Target pointing data
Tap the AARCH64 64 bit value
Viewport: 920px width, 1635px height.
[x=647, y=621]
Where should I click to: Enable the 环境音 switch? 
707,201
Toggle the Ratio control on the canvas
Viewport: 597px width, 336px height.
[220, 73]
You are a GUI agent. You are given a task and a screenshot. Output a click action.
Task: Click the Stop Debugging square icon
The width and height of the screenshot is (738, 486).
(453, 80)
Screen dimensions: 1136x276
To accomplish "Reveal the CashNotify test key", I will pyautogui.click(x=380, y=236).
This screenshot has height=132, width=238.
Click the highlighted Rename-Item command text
* * *
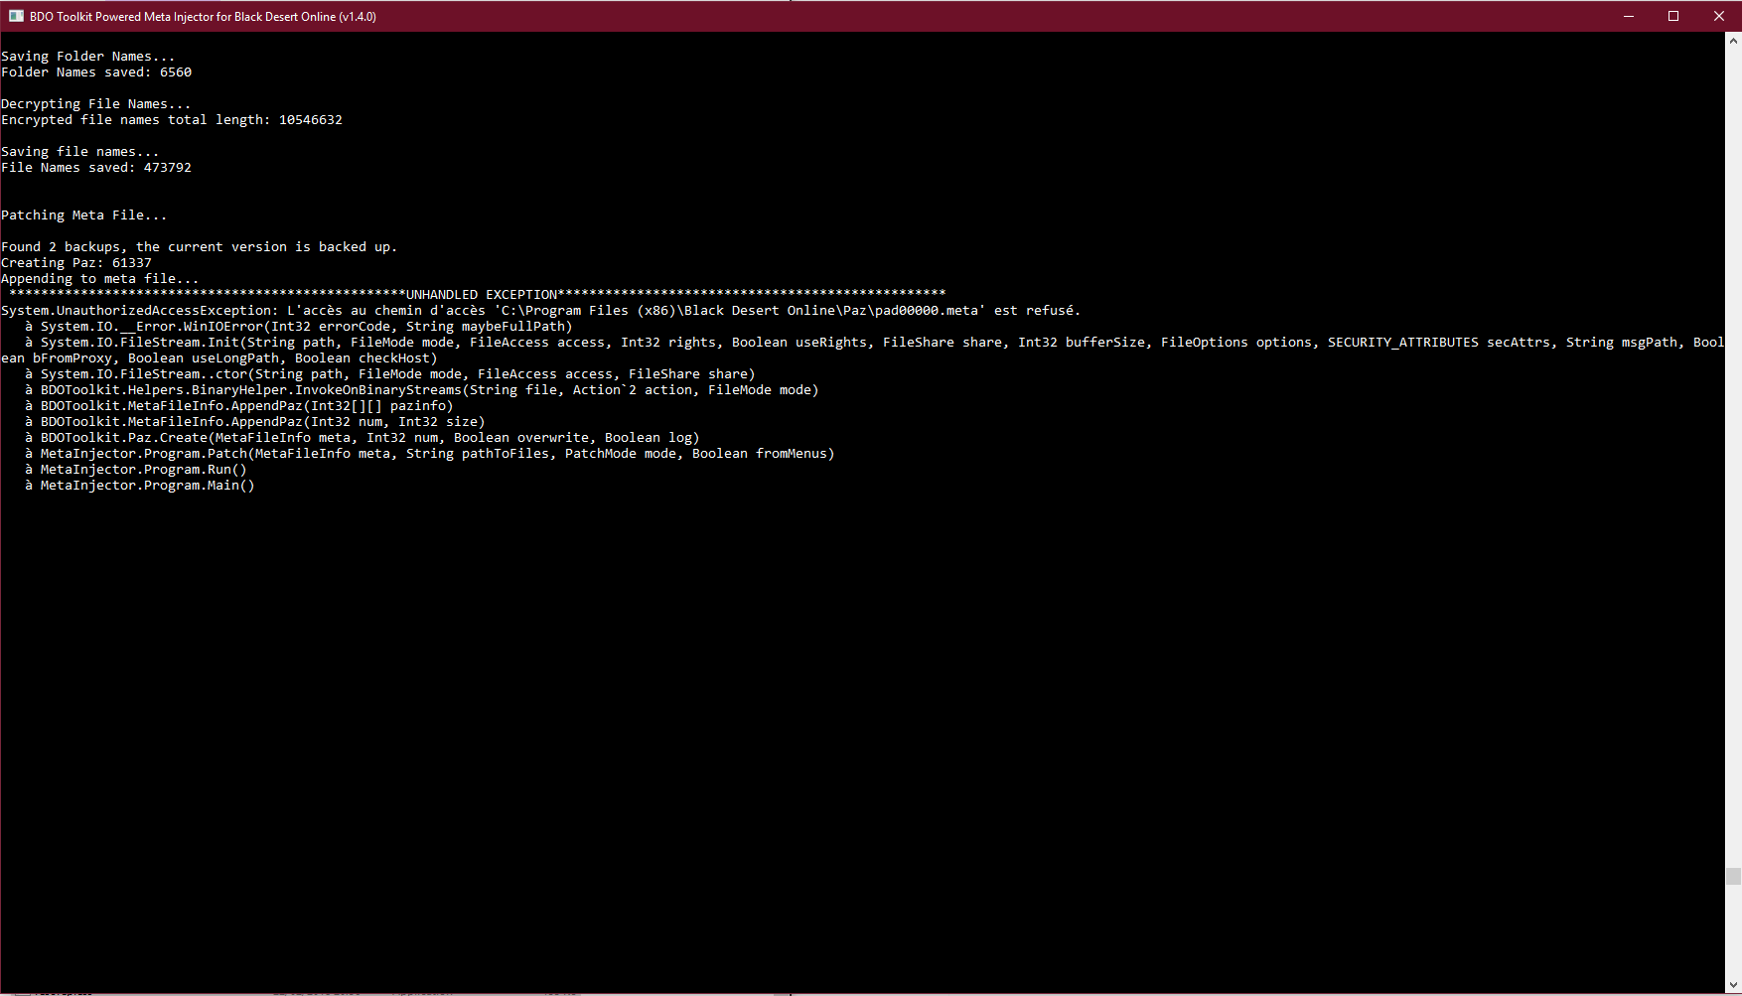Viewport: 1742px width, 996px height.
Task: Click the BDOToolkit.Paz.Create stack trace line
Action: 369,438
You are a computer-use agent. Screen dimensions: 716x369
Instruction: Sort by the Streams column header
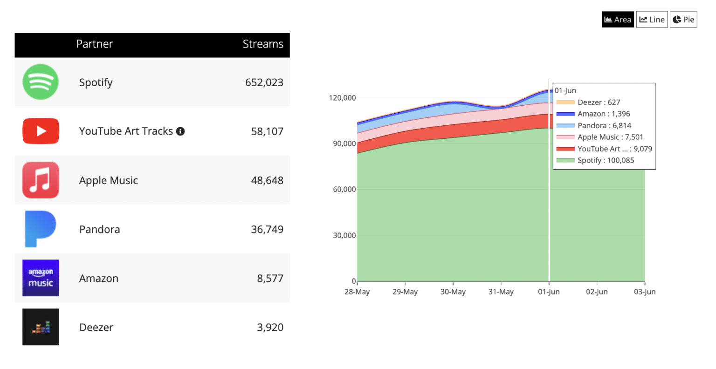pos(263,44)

▸ Problem requirements: Please copy out the entries beginning at the line that has "Where should I" and stopping after the line that has "Click the highlighted". Substitute "Aspect" for "Ratio" and change nothing else.

▸ The reply:
Where should I click to: Enable the 环境音 switch? 
707,201
Toggle the Aspect control on the canvas
Viewport: 597px width, 336px height.
[220, 73]
You are a GUI agent. You are given a task and a screenshot. Output a click action.
Task: Click the Stop Debugging square icon
The width and height of the screenshot is (738, 486).
(453, 80)
Screen dimensions: 1136x276
To accomplish "Reveal the CashNotify test key", I will pyautogui.click(x=380, y=236).
This screenshot has height=132, width=238.
Click the highlighted Rename-Item command text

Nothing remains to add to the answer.